A 43-year-old woman with biopsy-proven GPA presented with sudden severe chest pain and dyspnea without any other symptoms such as cough or fever. She had a 7-year history of recurrent orbital lesions, sinusitis, and septal perforation, controlled with 10 mg/day of prednisolone (PSL), tacrolimus, azathioprine, and rituximab. Her breathing sound was diminished in the left lung field. C-reactive protein and proteinase 3–antineutrophil cytoplasmic antibodies were negative. Chest radiography showed significant mediastinal shift due to atelectasis (Figure 1–A1). Computed tomography demonstrated complete obstruction of the left main stem bronchus (MSB; Figure 1–A2 to 1–A4). Bronchoscopy confirmed that the bronchial lumen was blocked with inflamed and necrotic tissue and bleeding (Figure 2). Cytology and culture of bronchoalveolar lavage fluid were negative. She was treated with pulsed methylprednisolone followed by 50 mg/day of PSL. On Day 5, the MSB obstruction was relieved without any mechanical therapies. Followup chest imaging in 2 months showed reopening of the obstructed bronchial lumen (Figure 1–B1 to 1–B4).
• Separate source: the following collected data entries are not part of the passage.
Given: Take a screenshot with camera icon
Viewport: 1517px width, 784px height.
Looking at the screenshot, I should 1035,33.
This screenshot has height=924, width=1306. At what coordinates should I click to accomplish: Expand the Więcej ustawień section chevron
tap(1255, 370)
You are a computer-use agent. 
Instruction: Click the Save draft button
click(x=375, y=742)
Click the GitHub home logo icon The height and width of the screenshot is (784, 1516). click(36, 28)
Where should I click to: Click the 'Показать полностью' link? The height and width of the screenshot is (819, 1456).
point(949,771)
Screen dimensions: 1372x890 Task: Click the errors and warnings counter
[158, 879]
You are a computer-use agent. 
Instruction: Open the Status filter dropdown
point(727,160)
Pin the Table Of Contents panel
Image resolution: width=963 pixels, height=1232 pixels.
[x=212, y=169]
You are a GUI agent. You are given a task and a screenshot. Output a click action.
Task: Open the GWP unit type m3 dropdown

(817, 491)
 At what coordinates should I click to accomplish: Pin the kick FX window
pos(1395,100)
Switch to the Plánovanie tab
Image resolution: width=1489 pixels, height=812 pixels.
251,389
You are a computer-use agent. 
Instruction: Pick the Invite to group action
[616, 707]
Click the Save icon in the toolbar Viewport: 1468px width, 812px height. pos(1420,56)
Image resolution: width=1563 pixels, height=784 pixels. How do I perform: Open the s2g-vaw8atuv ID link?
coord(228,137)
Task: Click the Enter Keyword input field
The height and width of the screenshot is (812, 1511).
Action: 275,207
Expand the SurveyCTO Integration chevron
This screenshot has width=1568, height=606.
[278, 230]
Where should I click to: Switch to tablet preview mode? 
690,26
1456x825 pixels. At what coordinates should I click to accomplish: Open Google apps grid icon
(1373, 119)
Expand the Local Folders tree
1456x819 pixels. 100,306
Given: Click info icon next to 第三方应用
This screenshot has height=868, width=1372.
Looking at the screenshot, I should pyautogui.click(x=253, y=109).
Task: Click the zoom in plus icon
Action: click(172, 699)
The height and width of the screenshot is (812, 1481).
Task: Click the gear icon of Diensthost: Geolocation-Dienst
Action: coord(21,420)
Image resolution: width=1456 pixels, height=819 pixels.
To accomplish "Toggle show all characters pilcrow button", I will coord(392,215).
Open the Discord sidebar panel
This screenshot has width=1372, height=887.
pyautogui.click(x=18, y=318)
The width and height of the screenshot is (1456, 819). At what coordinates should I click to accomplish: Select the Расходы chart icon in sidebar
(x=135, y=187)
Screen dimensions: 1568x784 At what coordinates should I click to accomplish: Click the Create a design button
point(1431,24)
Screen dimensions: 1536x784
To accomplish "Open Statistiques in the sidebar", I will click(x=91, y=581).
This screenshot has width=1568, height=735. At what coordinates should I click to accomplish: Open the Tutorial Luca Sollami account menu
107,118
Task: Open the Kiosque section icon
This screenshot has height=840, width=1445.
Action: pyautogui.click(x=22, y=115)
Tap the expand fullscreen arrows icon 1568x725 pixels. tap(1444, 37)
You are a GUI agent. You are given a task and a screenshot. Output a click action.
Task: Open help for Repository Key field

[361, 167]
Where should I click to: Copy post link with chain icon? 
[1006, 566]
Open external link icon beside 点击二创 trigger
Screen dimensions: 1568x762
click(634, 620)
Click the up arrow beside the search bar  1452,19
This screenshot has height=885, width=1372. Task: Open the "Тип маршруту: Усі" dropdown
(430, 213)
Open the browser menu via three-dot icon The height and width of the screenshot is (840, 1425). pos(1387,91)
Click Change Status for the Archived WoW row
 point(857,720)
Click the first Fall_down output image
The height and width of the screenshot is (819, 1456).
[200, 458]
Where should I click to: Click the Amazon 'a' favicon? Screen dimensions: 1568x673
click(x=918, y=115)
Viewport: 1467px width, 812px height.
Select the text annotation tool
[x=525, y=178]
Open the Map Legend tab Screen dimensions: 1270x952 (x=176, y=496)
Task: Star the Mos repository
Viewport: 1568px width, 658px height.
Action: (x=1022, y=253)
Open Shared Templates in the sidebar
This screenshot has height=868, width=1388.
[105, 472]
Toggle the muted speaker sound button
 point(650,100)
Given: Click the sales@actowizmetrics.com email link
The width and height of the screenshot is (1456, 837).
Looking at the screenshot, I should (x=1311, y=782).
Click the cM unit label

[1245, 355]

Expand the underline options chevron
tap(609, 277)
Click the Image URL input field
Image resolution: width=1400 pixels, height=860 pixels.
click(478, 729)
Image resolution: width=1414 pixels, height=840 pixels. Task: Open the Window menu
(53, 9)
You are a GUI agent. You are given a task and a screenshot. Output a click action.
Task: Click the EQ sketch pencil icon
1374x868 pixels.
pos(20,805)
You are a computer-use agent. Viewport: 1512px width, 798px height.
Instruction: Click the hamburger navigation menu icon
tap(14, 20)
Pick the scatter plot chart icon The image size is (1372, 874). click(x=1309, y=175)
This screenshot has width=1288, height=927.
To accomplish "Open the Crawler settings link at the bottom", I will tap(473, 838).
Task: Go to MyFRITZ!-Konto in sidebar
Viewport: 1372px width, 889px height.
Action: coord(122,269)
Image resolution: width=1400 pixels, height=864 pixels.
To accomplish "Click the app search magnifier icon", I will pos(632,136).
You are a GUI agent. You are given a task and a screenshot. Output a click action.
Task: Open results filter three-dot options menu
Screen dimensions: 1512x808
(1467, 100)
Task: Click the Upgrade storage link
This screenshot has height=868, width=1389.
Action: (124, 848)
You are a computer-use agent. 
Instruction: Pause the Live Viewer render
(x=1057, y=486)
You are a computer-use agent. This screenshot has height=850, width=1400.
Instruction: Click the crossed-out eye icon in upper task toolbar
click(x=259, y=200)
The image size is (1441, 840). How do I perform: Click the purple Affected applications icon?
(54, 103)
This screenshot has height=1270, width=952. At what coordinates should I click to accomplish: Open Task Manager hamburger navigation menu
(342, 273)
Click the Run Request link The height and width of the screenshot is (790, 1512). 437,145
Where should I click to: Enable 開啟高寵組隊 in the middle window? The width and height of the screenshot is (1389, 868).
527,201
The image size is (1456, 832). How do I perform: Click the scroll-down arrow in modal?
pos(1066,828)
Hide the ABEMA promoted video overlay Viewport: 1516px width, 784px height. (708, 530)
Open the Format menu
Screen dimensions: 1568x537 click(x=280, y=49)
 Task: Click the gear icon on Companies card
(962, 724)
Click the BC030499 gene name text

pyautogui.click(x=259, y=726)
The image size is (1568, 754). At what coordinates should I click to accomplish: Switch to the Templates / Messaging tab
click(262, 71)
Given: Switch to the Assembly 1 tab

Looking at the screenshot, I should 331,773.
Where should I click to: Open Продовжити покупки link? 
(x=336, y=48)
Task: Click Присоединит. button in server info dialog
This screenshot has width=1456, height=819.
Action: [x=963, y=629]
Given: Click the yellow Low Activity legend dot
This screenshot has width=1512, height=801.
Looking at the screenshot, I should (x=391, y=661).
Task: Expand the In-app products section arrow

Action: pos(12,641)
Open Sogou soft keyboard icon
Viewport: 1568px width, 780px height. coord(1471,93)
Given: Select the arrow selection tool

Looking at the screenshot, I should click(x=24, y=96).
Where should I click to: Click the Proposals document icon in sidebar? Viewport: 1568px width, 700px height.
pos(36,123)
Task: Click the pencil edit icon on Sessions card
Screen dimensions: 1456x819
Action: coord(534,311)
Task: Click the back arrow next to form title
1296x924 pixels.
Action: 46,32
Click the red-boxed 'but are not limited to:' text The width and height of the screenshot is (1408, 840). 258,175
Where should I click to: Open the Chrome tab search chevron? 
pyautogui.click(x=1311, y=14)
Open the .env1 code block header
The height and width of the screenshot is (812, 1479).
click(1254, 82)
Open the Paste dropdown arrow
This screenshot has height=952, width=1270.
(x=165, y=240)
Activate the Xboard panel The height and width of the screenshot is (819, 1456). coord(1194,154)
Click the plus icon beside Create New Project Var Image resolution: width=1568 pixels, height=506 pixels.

There are relatively few reports focusing on treatments for TBS with GPA so far2,4,5. This is a highly notable case of unpredictable complete MSB obstruction without any other active symptoms, showing drastic improvement following high-dose steroid therapy. As previously reported, ENT manifestations are frequently associated with TBS1. Practitioners need to be aware of the importance of surveillance chest imaging for patients with GPA having ENT involvement, to detect TBS1.
Footnotes
The ethics review board at Tohoku University Hospital approved this report (#16840). The patient gave written informed consent to publish the material.